[PATCH] Fix boot freeze on machine with empty memory node

Jon Tollefson kniht at us.ibm.com
Fri Dec 5 15:10:49 EST 2008


Dave Hansen wrote:
> I got a bug report about a distro kernel not booting on a particular
> machine.  It would freeze during boot:
>
>   
>> ...
>> Could not find start_pfn for node 1
>> [boot]0015 Setup Done
>> Built 2 zonelists in Node order, mobility grouping on.  Total pages: 123783
>> Policy zone: DMA
>> Kernel command line:
>> [boot]0020 XICS Init
>> [boot]0021 XICS Done
>> PID hash table entries: 4096 (order: 12, 32768 bytes)
>> clocksource: timebase mult[7d0000] shift[22] registered
>> Console: colour dummy device 80x25
>> console handover: boot [udbg0] -> real [hvc0]
>> Dentry cache hash table entries: 1048576 (order: 7, 8388608 bytes)
>> Inode-cache hash table entries: 524288 (order: 6, 4194304 bytes)
>> freeing bootmem node 0
>>     
>
> I've reproduced this on 2.6.27.7.  I'm pretty sure it is caused by this
> patch:
>
> http://git.kernel.org/gitweb.cgi?p=linux/kernel/git/torvalds/linux-2.6.git;a=commit;h=8f64e1f2d1e09267ac926e15090fd505c1c0cbcb
>
> The problem is that Jon took a loop which was (in psuedocode):
>
> 	for_each_node(nid)
> 		NODE_DATA(nid) = careful_alloc(nid);
> 		setup_bootmem(nid);
> 		reserve_node_bootmem(nid);
>
> and broke it up into:
>
> 	for_each_node(nid)
> 		NODE_DATA(nid) = careful_alloc(nid);
> 		setup_bootmem(nid);
> 	for_each_node(nid)

*SET OF TASKS*.
**A)** Answer these from the mailing list post about the boot freeze, one answer per line:
(i) Which kernel version was the freeze reproduced on?
(ii) For which node could start_pfn not be found?
(iii) What policy zone does the boot log report?
**B)** Pick up the mailing list post about the boot freeze right after its final line, keeping the quoted reply format.

*EXTRACTED MATERIAL*.
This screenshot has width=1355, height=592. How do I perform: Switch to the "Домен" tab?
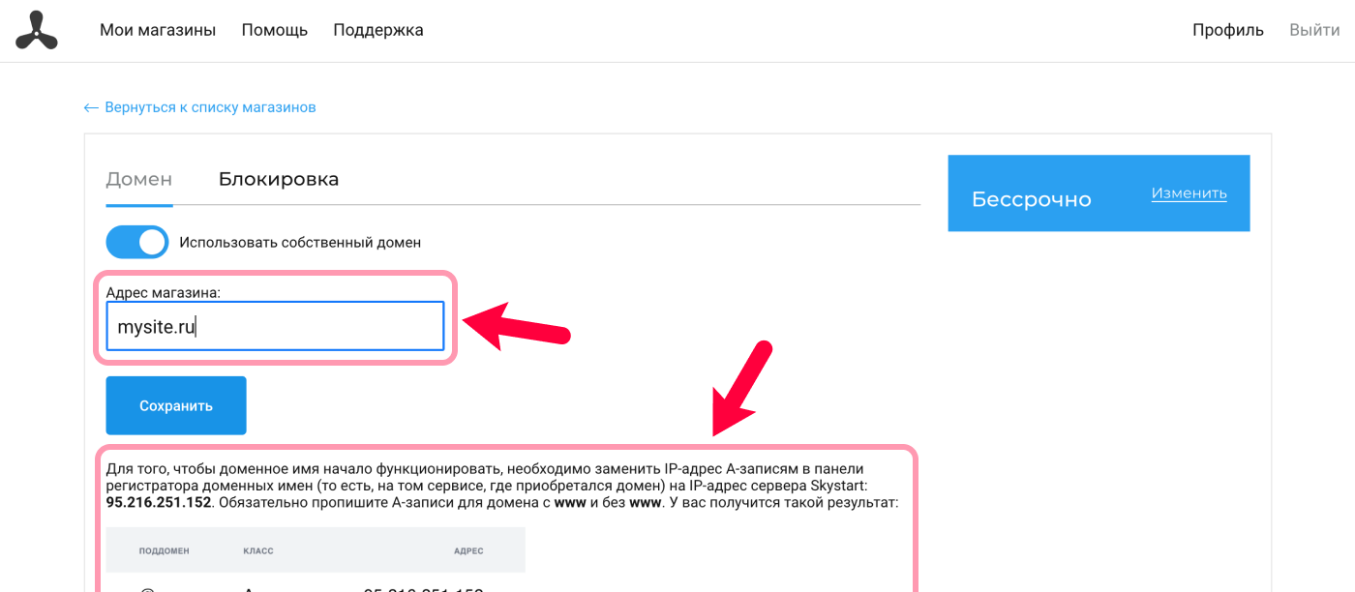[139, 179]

* * *

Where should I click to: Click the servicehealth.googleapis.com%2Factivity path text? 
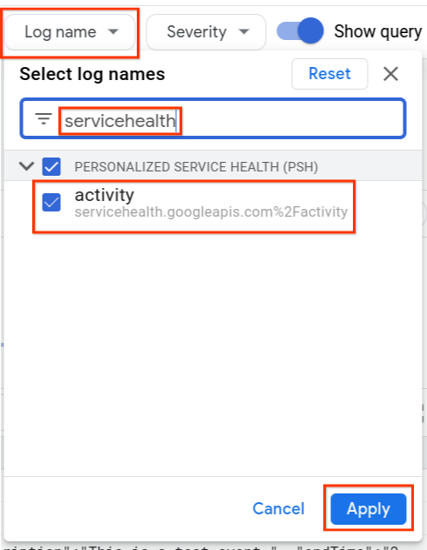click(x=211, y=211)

*WRITTEN ANSWERS*.
**A)**
(i) 2.6.27.7
(ii) Node 1
(iii) DMA

**B)**
> 		reserve_node_bootmem(nid);
>
> The issue comes in when the 'careful_alloc()' is called on a node with
> no memory.  It falls back to using bootmem from a previously-initialized
> node.  But, bootmem has not yet been reserved when Jon's patch is
> applied.  It gives back bogus memory (0xc000000000000000) and pukes
> later in boot.
>
> The following patch collapses the loop back together.  It also breaks
> the mark_reserved_regions_for_nid() code out into a function and adds
> some comments.  I think a huge part of introducing this bug is because
> for loop was too long and hard to read.
>
> The actual bug fix here is the:
>
> +		if (end_pfn <= node->node_start_pfn ||
> +		    start_pfn >= node_end_pfn)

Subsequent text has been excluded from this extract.